How to parse stepfunction executionId to SageMaker batch transform job name?
Asked Answered
J

2

2

I have created a stepfunction, the definition for this statemachine below (step-function.json) is used in terraform (using the syntax in this page:https://docs.aws.amazon.com/sagemaker/latest/APIReference/API_CreateTransformJob.html)
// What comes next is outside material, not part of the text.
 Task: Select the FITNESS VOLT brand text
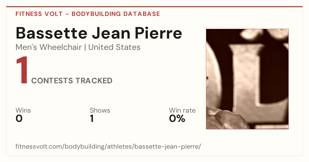pyautogui.click(x=39, y=14)
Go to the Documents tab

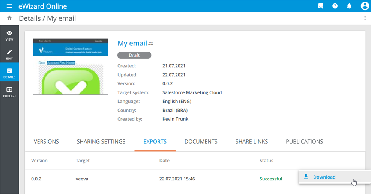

The first time if I execute this statemachine, it will create a SageMaker batch transform job named example-jobname, but I need to exeucute this statemachine everyday, then it will give me error "error": "SageMaker.ResourceInUseException", "cause": "Job name must be unique within an AWS account and region, and a job with this name already exists .

The cause is because the job name is hard-coded as example-jobname so if the state machine gets executed after the first time, since the job name needs to be unique, the task will fail, just wondering how I can add a string (something like ExecutionId at the end of the job name). Here's what I have tried:

  1. I added "executionId.$": "States.Format('somestring {}', $$.Execution.Id)" in the Parameters section in the json file, but when I execute the task I got error "error": "States.Runtime", "cause": "An error occurred while executing the state 'SageMaker CreateTransformJob' (entered at the event id #2). The Parameters '{\"BatchStrategy\":\"SingleRecord\",..............\"executionId\":\"somestring arn:aws:states:us-east-1:xxxxx:execution:xxxxx-state-machine:xxxxxxxx72950\"}' could not be used to start the Task: [The field \"executionId\" is not supported by Step Functions]"}

  2. I modified the jobname in the json file to "TransformJobName": "example-jobname-States.Format('somestring {}', $$.Execution.Id)",, when I execute the statemachine, it gave me error: "error": "SageMaker.AmazonSageMakerException", "cause": "2 validation errors detected: Value 'example-jobname-States.Format('somestring {}', $$.Execution.Id)' at 'transformJobName' failed to satisfy constraint: Member must satisfy regular expression pattern: ^[a-zA-Z0-9](-*[a-zA-Z0-9]){0,62}; Value 'example-jobname-States.Format('somestring {}', $$.Execution.Id)' at 'transformJobName' failed to satisfy constraint: Member must have length less than or equal to 63

I really run out of ideas, can someone help please? Many thanks.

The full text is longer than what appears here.